França

Papa condena "formas desviantes de religião"

Papa condena "formas desviantes de religião"

O Papa Francisco condenou, esta segunda-feira, "as formas desviantes de religião", na origem do "trágico massacre" de Paris, em que 17 pessoas foram mortas por jiadistas em três ataques diferentes, na semana passada.

O Papa, que falava perante membros do corpo diplomático acreditado no Vaticano, acusou também o fundamentalismo de relegar Deus "a um mero pretexto ideológico".

Há "uma cultura que rejeita o outro, e que termina por gerar a violência e a morte. Tivemos um triste eco no (...) trágico massacre ocorrido em Paris. O ser humano torna-se escravo (...) por vezes mesmo de formas desviantes de religião", declarou.

O Papa voltou a pedir aos "dirigentes religiosos, políticos e intelectuais, especialmente muçulmanos" que condenem "qualquer interpretação fundamentalista e extremista da religião, que pretenda justificar" a violência.

Francisco lembrou os 132 estudantes que morreram em dezembro, numa escola de Peshawar, no noroeste do Paquistão, num ataque de talibãs. "Quero manifestar novamente o meu pesar às famílias e garantir-lhes que nas minhas orações estão presentes os muitos inocentes que perderam a vida", disse.

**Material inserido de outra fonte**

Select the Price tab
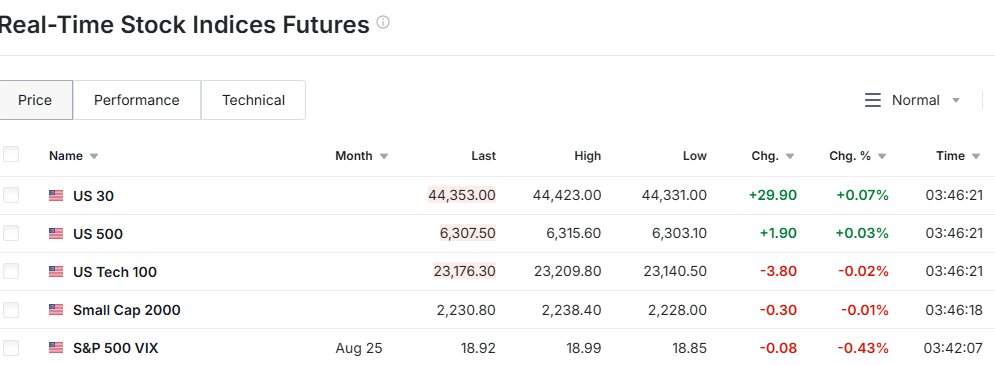995x365 pixels. (x=35, y=100)
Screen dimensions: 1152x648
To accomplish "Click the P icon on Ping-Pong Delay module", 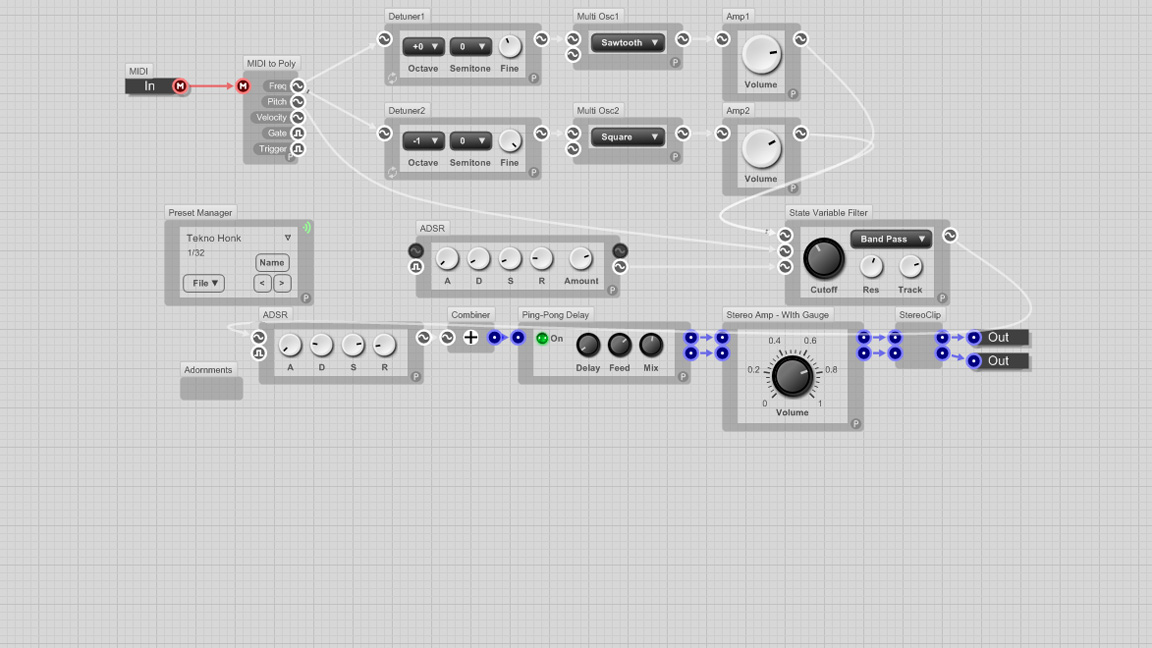I will click(x=683, y=377).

O Papa pediu à comunidade internacional que una esforços contra a violência e pela defesa da paz. "É necessária uma resposta unânime que, no marco do direito internacional, impeça a propagação da violência, restabeleça a concórdia e cure as profundas feridas causadas pelos intermináveis conflitos", sublinhou.

Neste sentido, o papa manifestou a sua esperança de que os líderes israelitas e palestinianos possam retomar as negociações, para alcançar a paz e "a solução de dois Estados", com "fronteiras claramente estabelecidas e reconhecidas internacionalmente".

Francisco parte, ao fim do tarde, para uma viagem pastoral ao Sri Lanka e às Filipinas.